A few weeks ago, the movie Letters to Juliet popped into my mind and I couldn’t seem to let it go. I’d seen it before, but I decided to rent it.
The movie is based on a non-fiction book about notes posted on the wall outside the house of Juliet of Verona and the “secretaries” who respond to the notes. I have never been to Verona, but apparently there really is a house called Casa di Giulietta—Juliet’s House—at Via Cappello, 23, Verona, with a courtyard where people leave letters.The movie is about an English woman who abandoned her Italian lover fifty years earlier and returns to search for him.
As I watched this movie the other night, I remembered a man I had met more than thirty years ago.
I had gone with a friend to upstate New York to support her at the Seneca Women’s Encampment for a Future of Peace and Justice. I was against the proliferation of nuclear weapons, so I resonated with the anti-nuclear message of this group.But the encampment challenged me in ways I had not expected, and my discomfort intensified throughout that first day. I was too conventional for this kind of demonstration and found myself thinking of how I could get away.
By the end of that first day, my inner voice was saying, Leave now and don’t come back.
My distress continued into that evening, and I went for a run to regain my equilibrium.
We were staying with my friend’s cousin at his farm. The countryside was beautiful—rolling hills, farmlands and forests. The run was somewhat strenuous, but it felt good to exert myself physically as I grappled with my emotional dilemma.And then on a steep hill, something snapped in my back and pain shot down my leg. I stood on the side of the road, bent over in agony, sobbing—and far from where I was staying. Somehow I managed to hobble home and then crumpled to the living room floor. Someone brought me an icepack and aspirin.

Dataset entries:
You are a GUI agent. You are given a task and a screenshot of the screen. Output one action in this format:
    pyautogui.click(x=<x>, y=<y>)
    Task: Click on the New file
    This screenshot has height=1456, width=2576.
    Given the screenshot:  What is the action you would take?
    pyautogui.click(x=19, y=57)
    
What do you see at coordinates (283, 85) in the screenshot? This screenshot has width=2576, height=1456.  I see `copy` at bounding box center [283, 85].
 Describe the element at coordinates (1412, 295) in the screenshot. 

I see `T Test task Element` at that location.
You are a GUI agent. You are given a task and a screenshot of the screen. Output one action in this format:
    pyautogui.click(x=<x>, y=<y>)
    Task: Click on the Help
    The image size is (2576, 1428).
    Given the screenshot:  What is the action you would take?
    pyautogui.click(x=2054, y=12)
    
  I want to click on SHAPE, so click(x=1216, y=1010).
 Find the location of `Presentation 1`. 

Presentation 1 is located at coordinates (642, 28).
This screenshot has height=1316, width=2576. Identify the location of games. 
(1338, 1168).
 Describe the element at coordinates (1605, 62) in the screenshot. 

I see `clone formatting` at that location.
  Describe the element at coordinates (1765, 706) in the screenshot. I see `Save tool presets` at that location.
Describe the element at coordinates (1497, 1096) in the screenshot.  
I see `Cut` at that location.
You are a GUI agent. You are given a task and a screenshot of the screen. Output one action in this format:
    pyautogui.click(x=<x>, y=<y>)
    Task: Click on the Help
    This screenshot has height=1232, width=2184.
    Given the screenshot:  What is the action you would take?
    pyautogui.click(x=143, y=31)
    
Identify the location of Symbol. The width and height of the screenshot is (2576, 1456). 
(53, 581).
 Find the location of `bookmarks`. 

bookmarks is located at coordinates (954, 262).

Task =>
Continue the personal essay about the movie Letters to Juliet and the Seneca women's encampment, starting after its last sentence.

Response =>
For several hours I just lay there, feeling relief from staying still.
At some point, a man came into the living room and introduced himself as Ross, a friend of the people I was staying with; he lived in their renovated chicken coop.
For the rest of that day, Ross kept me company. He was a landscaper by trade, but a poet by temperament. We talked for most of the night.
The next day, my host took me to a chiropractor; one adjustment eased the pain enough that I was able to sit in a car for the ride home.
Ross wrote beautiful, romantic letters to me and even came to visit. He was smitten; I was scared.I said the distance between Ithaca and Philadelphia was too great—and our relationship ended before it really got started.
And yet, there he was in my memory as I watched a movie about love lost and found.